Indonesia’s government has announced plans to convert a medical facility at a former refugee camp in the Riau Islands, to treat about 2,000 residents of Gaza who have been injured during the Israeli assaults on the territory.
“The president has given instructions for Indonesia to provide medical assistance for around 2,000 Gazans who are victims of war, including those wounded by bombs or the rubble … as well as their family members,” Hasan Nasbi told reporters yesterday, according to the Jakarta Globe.
Hasan Nasbi said that the injured would be treated on Galang Island, part of the Riau Archipelago close to Indonesia’s maritime border with Singapore, and then would return home once they had recovered.
From 1975 to 1996, Galang accommodated around 250,000 refugees from Indochina, most of them from Vietnam, who had fled communist persecution by sea. The island is now mostly uninhabited, but in 2020, the government opened a hospital on Galang to treat COVID-19 patients. In 2023, it was briefly mooted as a location for temporarily housing Rohingya refugees arriving by boat from Myanmar and Bangladesh.
“We intend to set up the medical treatment center in Galang Island because it already has a hospital, as well as the supporting facilities,” Hasan said yesterday, adding that the island is “also separated from our citizens residing in other [neighboring] islands.” As Reuters reported, Hasan did not provide a timeframe or any further details about the plan, but these will presumably be made public soon.

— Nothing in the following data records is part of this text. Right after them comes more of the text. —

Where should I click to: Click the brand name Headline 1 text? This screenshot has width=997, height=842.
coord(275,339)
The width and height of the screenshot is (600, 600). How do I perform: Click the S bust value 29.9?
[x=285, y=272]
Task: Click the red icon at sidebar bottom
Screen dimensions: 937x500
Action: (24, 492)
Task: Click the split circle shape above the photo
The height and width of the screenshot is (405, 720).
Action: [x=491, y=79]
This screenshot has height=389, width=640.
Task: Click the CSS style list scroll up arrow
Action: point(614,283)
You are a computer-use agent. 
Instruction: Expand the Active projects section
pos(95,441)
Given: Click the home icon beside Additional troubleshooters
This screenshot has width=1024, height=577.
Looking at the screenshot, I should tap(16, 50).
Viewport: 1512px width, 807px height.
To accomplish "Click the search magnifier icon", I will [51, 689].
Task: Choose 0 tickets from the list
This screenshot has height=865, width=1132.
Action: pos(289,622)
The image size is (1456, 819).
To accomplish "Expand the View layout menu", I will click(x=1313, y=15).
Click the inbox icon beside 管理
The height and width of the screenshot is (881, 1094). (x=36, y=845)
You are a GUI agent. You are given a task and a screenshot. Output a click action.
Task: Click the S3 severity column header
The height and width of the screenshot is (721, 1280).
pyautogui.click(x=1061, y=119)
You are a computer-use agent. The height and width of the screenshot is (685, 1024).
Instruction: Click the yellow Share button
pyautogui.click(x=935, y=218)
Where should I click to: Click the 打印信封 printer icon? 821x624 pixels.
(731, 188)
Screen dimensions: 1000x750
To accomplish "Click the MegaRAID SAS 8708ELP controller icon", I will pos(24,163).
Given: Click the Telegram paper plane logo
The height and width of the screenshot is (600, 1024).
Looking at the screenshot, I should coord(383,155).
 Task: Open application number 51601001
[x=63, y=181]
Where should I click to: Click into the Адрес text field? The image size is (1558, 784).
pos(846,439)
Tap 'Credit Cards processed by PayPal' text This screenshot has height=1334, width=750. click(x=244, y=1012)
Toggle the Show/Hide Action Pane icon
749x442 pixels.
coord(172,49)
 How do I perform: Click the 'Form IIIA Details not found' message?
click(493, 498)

Indonesia, the world’s most populous Muslim-majority nation, has long supported the Palestinian cause and has been harshly critical of Israel’s brutal offensive in Gaza since the Hamas attacks of October 7, 2023. In 2011, Indonesia built a hospital in Beit Lahia in north Gaza from money donated by the public. After the start of Israel’s offensive, the Indonesian Hospital was overrun with patients but has since been severely damaged. In January, the Gaza Health Ministry declared that the hospital was out of service due to significant structural damage sustained in what the U.N. later described as “repeated Israeli attacks.”
The idea of providing medical treatment to Palestinians was first raised by President Prabowo Subianto during a five-nation tour of the Middle East in April, when he said that Indonesia was “ready to evacuate those who are injured or traumatized, and orphans, if they want to be evacuated to Indonesia.”
“Indonesia’s commitment in supporting the safety of Palestinians and their independence has pushed our government to act more actively,” Prabowo said.
However, it is politically necessary for the Indonesian government to emphasize that the relocations will only be temporary, in order to avoid the impression that Jakarta is abetting a permanent resettlement of Gaza’s population. Indeed, when Prabowo initially suggested that Indonesia might take in injured Gazans, some Islamic clerics argued that a temporary transfer could easily evolve into a permanent one. Israeli officials have hinted at the mass deportation of Gazans from the territory, a policy that was seemingly endorsed by U.S. President Donald trump in February, when he suggested that the territory should be transformed into a “Riviera of the Middle East.”
Along with its counterpart in Malaysia, Indonesia’s foreign ministry said at the time that it “strongly rejects any attempt to forcibly displace Palestinians” from Gaza.